I’m not here to bury Ballmer, or to praise him, but to highlight how this coda of his tenure reflects on the value of a “typical” CEO.  I often hear how a CEO doesn’t do it alone–he or she is part of a team.  I often hear people questioning whether the average CEO is worth the $15M to $20M per year that they get paid, or whether any CEO “needs” the $100 million they may have gotten paid in a year of outstanding performance.  I have answered these questions in prior blog posts, so I will encapsulate them here.

1)  Sure, a CEO is just one person on a team, but the CEO ultimately selects and manages that team, amplifying or cancelling their talents.  His or her marginal contribution is still very large.

2)  Ballmer illustrates that a CEO may be worth much less than $20 million per year.  Other CEOs, like Jobs (OK, I’m starting the comparisons), are worth much more than $20 million per year.  The stock reaction when Jobs announced his resignation was a drop of about $10 billion, although his announcement was not entirely unexpected.  So, how plausible is it that the average CEO is worth about $20 million per year?  More plausible than $2 million or $200,000 per year, although the value variance around that average is obviously very high.
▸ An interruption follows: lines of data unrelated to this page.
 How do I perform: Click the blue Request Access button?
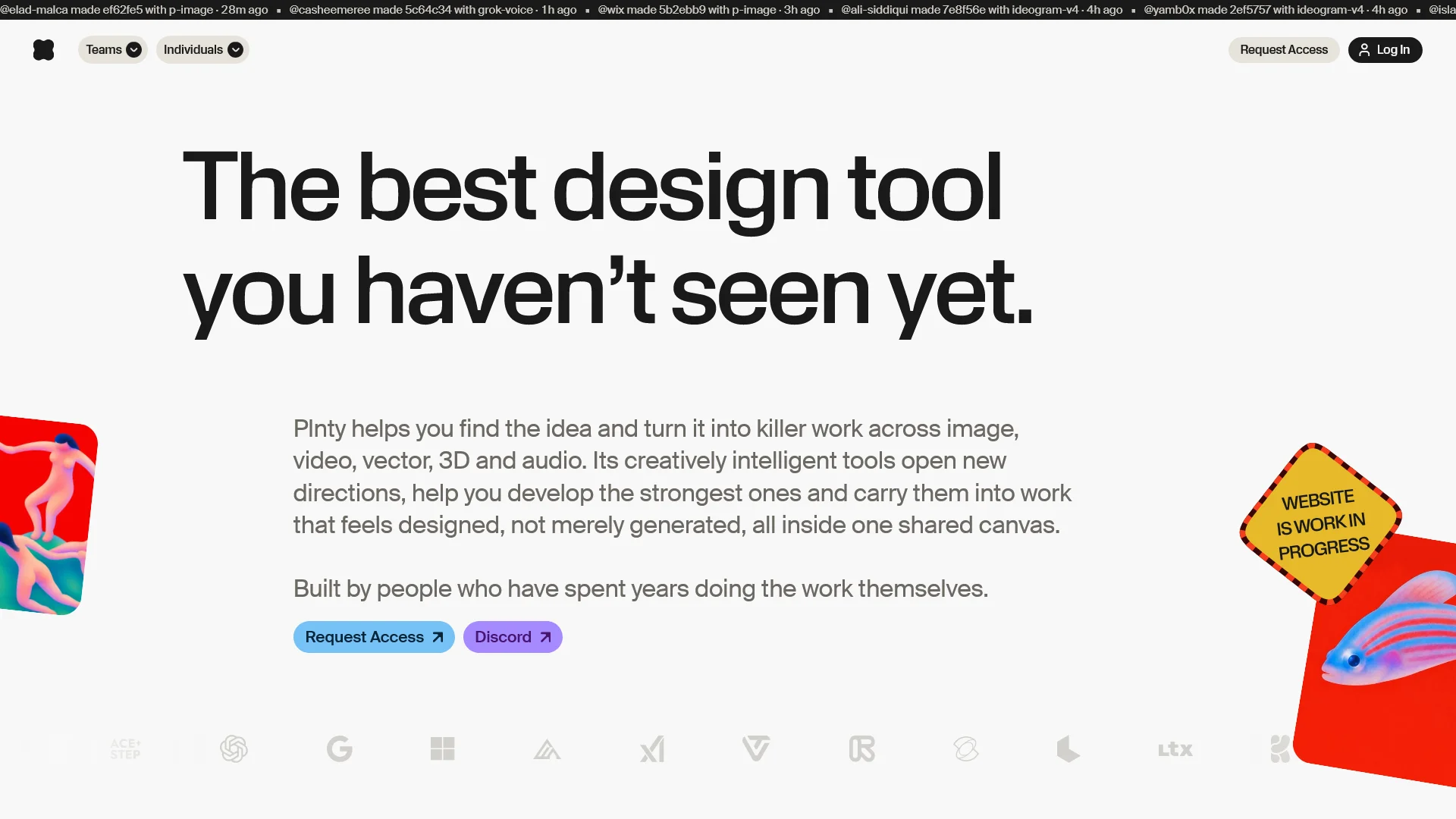coord(374,637)
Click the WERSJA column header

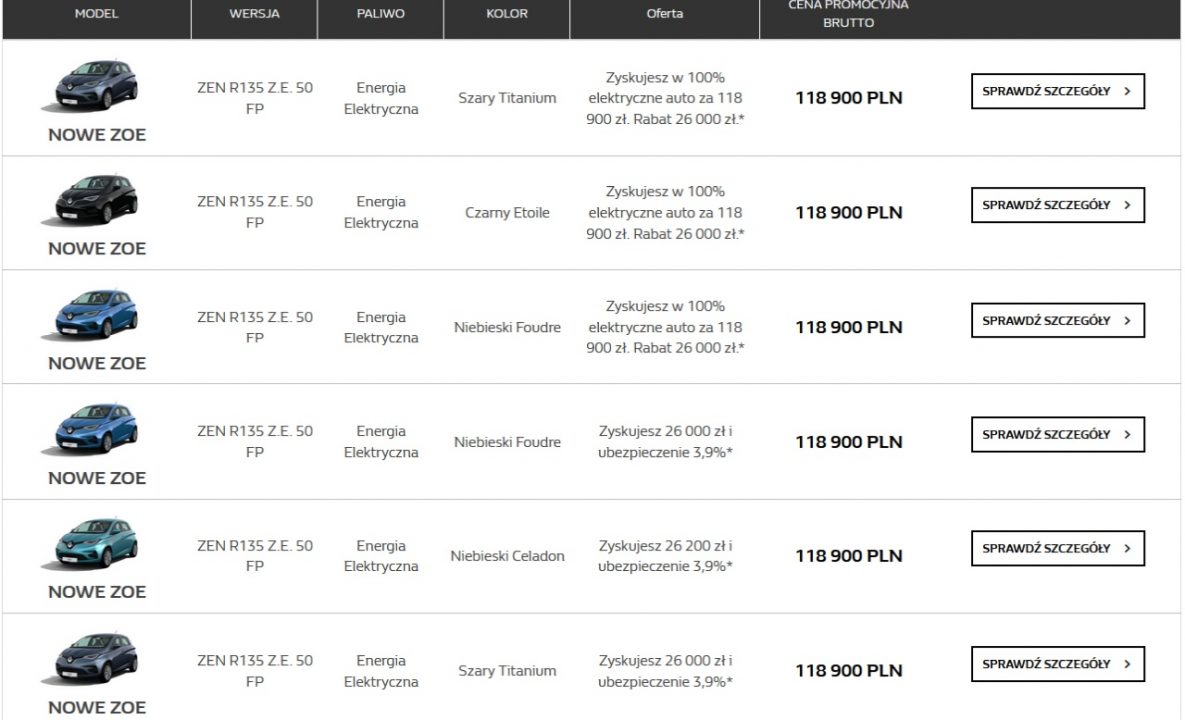click(255, 14)
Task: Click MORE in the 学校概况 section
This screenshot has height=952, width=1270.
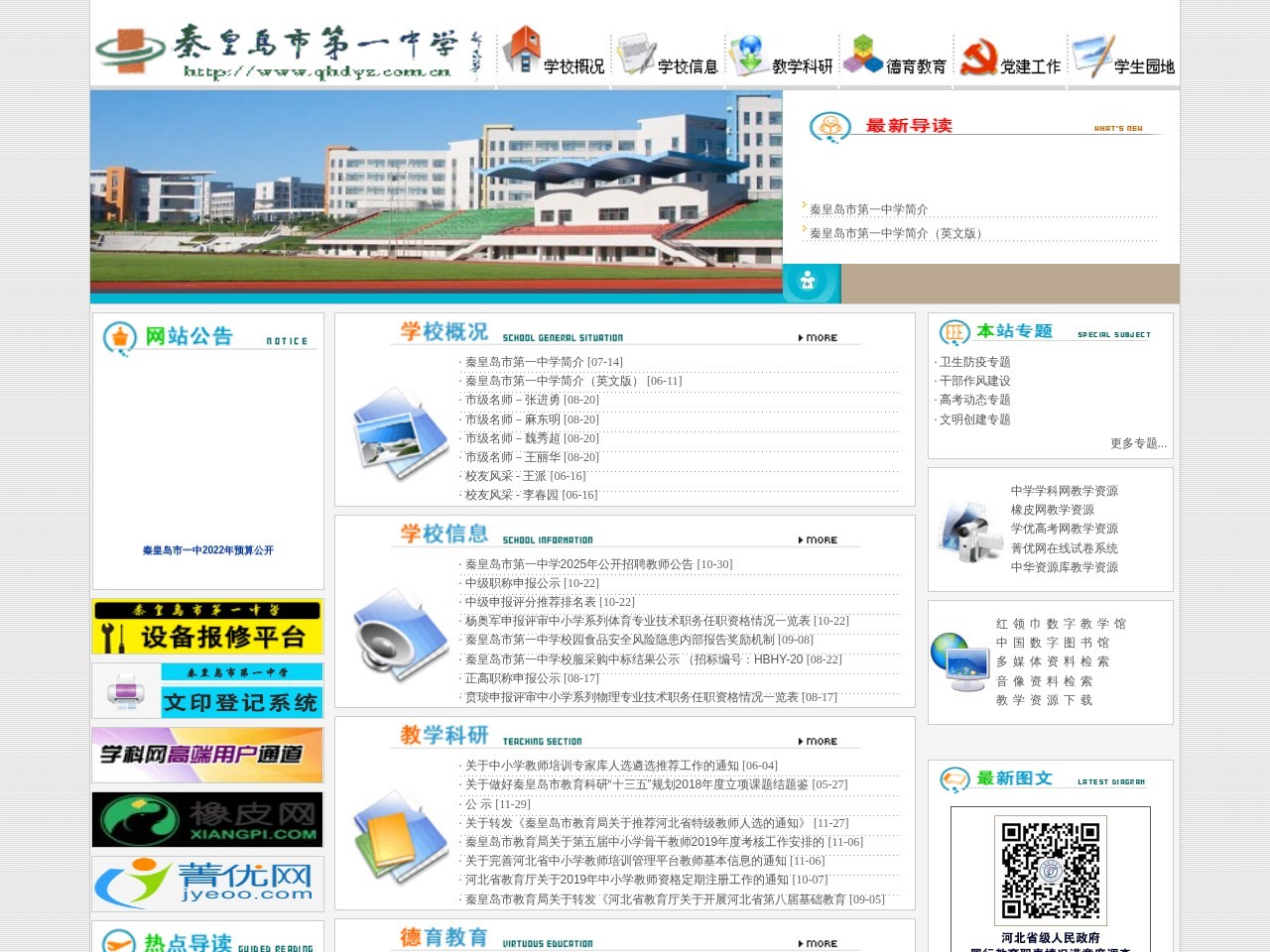Action: [822, 337]
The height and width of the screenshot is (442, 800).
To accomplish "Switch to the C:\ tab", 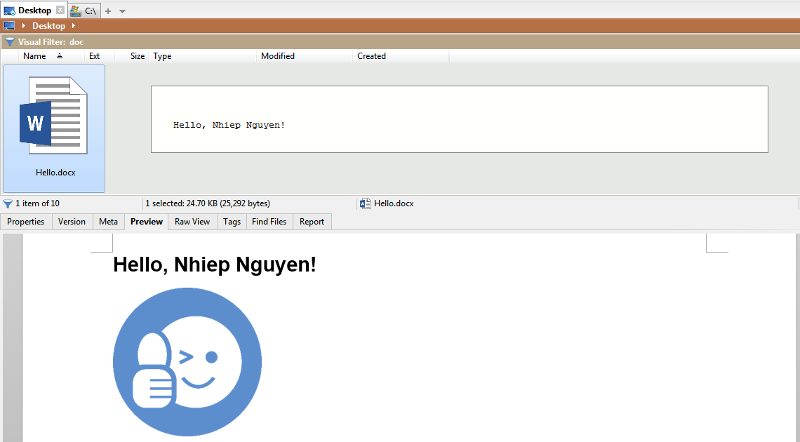I will pyautogui.click(x=84, y=10).
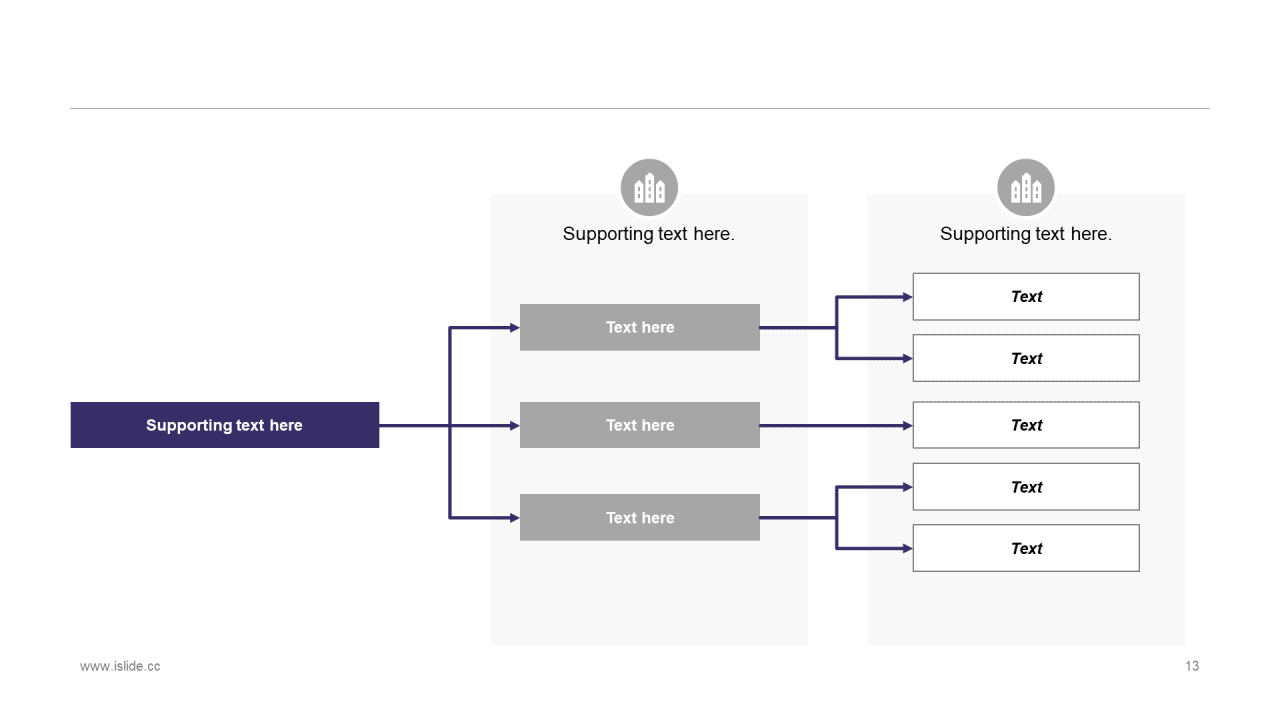Click the first white 'Text' box at top
Screen dimensions: 1280x720
coord(1026,296)
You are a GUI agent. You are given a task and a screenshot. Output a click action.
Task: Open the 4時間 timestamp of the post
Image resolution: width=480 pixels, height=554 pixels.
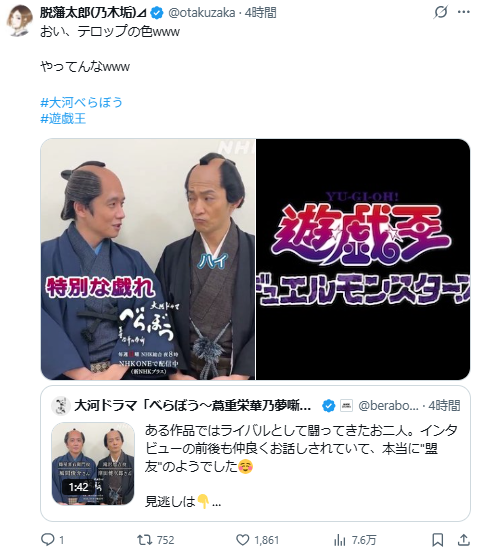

3)  No person “needs” $20 million or $100 million or any such astronomical sum.  But nobody this side of the Soviet Union gets paid according to their need.  If things are working right, they get paid what they’re worth.  This correspondence is never perfect, but we haven’t yet found a better way.

By the way, Ballmer earned about $1.3 million per year in salary and bonus as CEO of Microsoft, much less than a typical Fortune 500 CEO, but not out of line for someone whose personal net worth likely went up and down about $100 million a day due to his MSFT stock holdings which, as mentioned earlier, didn’t net him anything more than he started with over his tenure.  In other words, alignment wasn’t an issue for Ballmer.  Maybe he just decided he didn’t need any more?  Maybe he wasn’t greedy enough?

* I’m being generous here by tagging the stock’s fall in his first year as an artifact of the dot-com bust.